__Passage du texte__
La pandémie en science-fiction. Quand la réalité rejoint la fiction : l’imaginaire à l’aune des pandémies au fil des siècles
Appel à textes pour un numéro spécial de Stella Incognita
L’apparition du virus COVID-19 à Wuhan en Chine en novembre 2019 a profondément bouleversé notre façon d’envisager l’équilibre mondial. Déployant une rhétorique guerrière, la classe politique se veut « en guerre. Pas contre une autre nation, mais contre un ennemi invisible et insaisissable. » (Emmanuel Macron, 16 mars 2020), ou prête à assumer le rôle de « chef de guerre » (« wartime president ») (Donald Trump, 28 mars 2020). Le combat contre la maladie ne présente pourtant pas, loin s’en faut, un front commun.

__Extrait de données__

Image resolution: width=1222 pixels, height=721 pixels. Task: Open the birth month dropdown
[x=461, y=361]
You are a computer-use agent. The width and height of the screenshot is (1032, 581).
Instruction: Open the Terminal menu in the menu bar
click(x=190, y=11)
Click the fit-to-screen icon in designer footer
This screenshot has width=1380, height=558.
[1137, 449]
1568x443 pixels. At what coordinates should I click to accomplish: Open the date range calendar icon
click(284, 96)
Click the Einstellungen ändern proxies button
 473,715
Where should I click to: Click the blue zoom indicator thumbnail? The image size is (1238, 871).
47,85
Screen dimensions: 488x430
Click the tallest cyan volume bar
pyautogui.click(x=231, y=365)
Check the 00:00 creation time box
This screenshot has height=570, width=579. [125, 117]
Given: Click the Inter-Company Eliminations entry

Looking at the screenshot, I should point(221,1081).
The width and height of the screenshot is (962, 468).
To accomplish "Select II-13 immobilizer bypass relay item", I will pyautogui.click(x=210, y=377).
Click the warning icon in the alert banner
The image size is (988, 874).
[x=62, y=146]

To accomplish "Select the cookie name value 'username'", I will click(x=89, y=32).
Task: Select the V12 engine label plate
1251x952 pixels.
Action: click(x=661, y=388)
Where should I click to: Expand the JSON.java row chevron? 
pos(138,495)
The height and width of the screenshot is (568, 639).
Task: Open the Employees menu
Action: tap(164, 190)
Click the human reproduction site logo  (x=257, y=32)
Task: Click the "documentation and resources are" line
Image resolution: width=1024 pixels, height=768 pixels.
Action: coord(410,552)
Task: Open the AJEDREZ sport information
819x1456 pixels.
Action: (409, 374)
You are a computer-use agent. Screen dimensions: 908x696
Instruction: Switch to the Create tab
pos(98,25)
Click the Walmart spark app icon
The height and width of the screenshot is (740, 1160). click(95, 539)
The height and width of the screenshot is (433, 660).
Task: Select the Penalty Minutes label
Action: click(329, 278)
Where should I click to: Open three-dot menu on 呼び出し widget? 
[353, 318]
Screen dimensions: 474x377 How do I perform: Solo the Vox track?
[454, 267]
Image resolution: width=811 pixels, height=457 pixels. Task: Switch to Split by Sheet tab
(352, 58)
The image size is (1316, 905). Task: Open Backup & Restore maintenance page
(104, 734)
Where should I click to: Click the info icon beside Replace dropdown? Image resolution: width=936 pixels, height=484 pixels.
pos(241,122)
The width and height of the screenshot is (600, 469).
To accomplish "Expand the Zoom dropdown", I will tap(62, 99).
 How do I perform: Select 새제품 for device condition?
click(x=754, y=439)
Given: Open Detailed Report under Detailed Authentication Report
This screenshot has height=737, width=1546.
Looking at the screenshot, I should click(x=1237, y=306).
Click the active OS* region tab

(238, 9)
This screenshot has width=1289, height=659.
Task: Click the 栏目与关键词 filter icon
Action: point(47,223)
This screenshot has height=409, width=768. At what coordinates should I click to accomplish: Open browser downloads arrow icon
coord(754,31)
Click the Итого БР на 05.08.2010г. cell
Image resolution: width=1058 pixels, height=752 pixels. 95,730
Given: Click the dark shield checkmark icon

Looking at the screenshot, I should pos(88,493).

__Exercices__
a) Relevez toutes les dates citées dans l'appel à textes sur la pandémie en science-fiction.
b) Reprenez l'appel à textes sur la pandémie en science-fiction à la suite de sa dernière phrase.
La liste est un matériau distinct de l'appel à textes.

__Corrigés__
a) novembre 2019, 16 mars 2020, 28 mars 2020

b)
Depuis l’instauration d’un confinement généralisé et l’obligation, pour chaque individu, de limiter ses déplacements en vue d’endiguer la pandémie, la plus grande partie des systèmes politiques ont constaté la difficulté, voire, dans certains cas, l’impossibilité de lutter de manière efficace contre une menace virale de grande échelle. Toutefois, les approches différentes prises par les gouvernements amènent à se poser un certain nombre de questions sur les priorités de chacun d’entre eux : la reprise économique, l’« immunité collective », le maintien de l’ordre, les libertés individuelles, etc. L’État se trouve ainsi mis en cause, et plus particulièrement le système capitaliste. L’arrêt de l’activité humaine – à savoir, en ce qui concerne les pays dits « développés », la diminution de la production et de la consommation, et, conséquemment, de la pollution, – a, de façon évidente, un effet direct sur l’environnement. Ce phénomène met également en avant la dépendance de nos sociétés à une économie globalisée (importations, délocalisations).
La pandémie met ainsi à nu l’auto-insuffisance ; la paralysie économique qui s’ensuit précipite, ou enfonce un peu plus encore, une partie de la population dans la misère. La maladie rend en outre visible, de manière violente, une mise en concurrence entre, d’un côté, la santé publique et, de l’autre, une économie axée sur la rentabilité et prompte aux coupes budgétaires drastiques : il faudrait travailler coûte que coûte dans un système qui privilégie la continuité du tissu économique face au bien commun des individus. Déchirés entre des besoins vitaux et des besoins créés de toutes pièces par une société fondée sur le profit et l’individualisme, les citoyens ne savent plus à quelle théorie du complot se vouer.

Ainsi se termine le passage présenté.